Syntaxilizer

Version 1.0


Welcome to Syntaxilizer, a simple formal language interpreter. In mathematics, computer science, and linguistics, a formal language is a set of strings of symbols that may be constrained by rules that are specific to it. All formal languages may be represented by finite state automatons (FSA). In this case, we use the Backus-Naur form to define a language. To understand how to use Syntaxilizer, you'll first have to become familiar with this notation system with a bit of research.



Implementation Details

Since the Backus-Naur form is typically used to describe grammars, languages, and syntax, it is rarely ever implemented in code. Specifications of the form varies from place to place. Syntaxilizer supports the original Backus-Naur form (not Extended Backus-Naur form, using quantifiers like {}, {}?, [], etc). You can represent a symbol by enclosing it in angle brackets <>. You can represent a literal value optionally using quotation marks "". Anything not in quotations will be assumed to be a literal, with the exception of the pipe character |, which represents a union (matching either the statement on its left or its right). In this release, recursive definitions like <foo> = <foo> | "bar" are not supported.



Dictionaries

Sometimes you may wish to load a long list of predefined words without having them clutter up the editing area. A Backus-Naur dictionary (.bnd) file is the same as the normal Backus-Naur Form.
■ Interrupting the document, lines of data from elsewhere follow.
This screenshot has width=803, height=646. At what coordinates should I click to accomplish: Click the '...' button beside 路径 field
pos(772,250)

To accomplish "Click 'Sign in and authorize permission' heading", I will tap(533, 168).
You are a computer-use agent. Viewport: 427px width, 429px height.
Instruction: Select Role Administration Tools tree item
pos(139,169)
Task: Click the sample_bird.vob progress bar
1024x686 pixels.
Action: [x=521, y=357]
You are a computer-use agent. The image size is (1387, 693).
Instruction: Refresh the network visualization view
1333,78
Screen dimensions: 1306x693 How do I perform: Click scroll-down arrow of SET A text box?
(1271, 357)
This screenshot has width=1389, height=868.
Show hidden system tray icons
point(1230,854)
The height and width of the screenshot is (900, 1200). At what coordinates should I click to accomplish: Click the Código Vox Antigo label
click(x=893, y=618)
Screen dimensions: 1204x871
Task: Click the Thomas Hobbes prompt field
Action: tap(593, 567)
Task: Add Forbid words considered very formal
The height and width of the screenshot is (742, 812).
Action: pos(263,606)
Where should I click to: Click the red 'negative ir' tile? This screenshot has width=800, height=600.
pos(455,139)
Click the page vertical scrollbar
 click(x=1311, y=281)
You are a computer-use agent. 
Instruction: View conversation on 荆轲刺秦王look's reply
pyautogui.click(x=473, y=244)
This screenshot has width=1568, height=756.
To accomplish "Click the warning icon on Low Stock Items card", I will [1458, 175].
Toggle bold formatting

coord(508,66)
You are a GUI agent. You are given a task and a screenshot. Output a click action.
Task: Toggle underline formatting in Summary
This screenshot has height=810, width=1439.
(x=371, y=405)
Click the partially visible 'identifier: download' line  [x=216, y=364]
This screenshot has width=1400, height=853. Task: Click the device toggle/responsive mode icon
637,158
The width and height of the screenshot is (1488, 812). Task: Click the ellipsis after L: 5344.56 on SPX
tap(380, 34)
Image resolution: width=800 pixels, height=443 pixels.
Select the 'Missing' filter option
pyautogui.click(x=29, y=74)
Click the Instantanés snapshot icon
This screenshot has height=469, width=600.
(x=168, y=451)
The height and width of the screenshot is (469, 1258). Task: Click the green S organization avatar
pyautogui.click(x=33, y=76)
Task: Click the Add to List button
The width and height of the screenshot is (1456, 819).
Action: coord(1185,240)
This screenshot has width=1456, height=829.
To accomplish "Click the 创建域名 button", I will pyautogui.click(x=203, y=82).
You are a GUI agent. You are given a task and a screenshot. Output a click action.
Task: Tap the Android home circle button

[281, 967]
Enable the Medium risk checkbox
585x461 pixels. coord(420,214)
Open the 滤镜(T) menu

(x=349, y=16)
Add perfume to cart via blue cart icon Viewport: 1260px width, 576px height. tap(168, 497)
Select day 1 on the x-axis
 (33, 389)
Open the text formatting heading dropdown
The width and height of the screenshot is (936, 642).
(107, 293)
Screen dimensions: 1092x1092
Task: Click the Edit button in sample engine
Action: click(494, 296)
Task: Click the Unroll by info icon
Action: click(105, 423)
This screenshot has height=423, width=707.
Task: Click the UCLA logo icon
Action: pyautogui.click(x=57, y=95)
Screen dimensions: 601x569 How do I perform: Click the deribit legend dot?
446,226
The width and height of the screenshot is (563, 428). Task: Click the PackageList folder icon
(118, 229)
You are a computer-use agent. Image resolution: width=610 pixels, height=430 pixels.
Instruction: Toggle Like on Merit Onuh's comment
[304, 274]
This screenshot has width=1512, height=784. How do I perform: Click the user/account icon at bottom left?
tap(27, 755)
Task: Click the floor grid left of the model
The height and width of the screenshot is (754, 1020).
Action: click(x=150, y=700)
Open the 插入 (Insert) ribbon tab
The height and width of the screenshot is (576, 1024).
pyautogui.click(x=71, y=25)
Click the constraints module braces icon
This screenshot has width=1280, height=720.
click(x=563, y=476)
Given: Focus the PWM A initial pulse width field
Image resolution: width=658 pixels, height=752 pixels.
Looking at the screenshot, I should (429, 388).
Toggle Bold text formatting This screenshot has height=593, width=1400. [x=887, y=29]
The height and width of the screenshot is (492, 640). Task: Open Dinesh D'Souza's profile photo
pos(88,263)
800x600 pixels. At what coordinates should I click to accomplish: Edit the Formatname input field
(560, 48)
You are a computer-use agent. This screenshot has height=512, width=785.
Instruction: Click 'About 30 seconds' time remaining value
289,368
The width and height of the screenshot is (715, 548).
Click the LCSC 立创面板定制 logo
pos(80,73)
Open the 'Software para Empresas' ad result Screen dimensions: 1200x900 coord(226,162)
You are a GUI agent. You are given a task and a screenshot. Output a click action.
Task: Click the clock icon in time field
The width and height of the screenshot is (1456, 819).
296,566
When you select a dictionary file, it will be loaded in conjunction with the current inputted form, so definitions from the current view may depend on those from the definitions file and vice versa. You may load a dictionary by placing the .bnd file in the examples folder, and it will be loaded in the list below.



Analysis

After you input a piece of text into the second panel, the automaton will tell you whether your text matches the language you have defined. Comparisons are not case sensitive. All punctuation is stripped from your text, and your sentence will be turned into tokens before they're compared to the automaton. Be careful, you have to be really precise with the definition!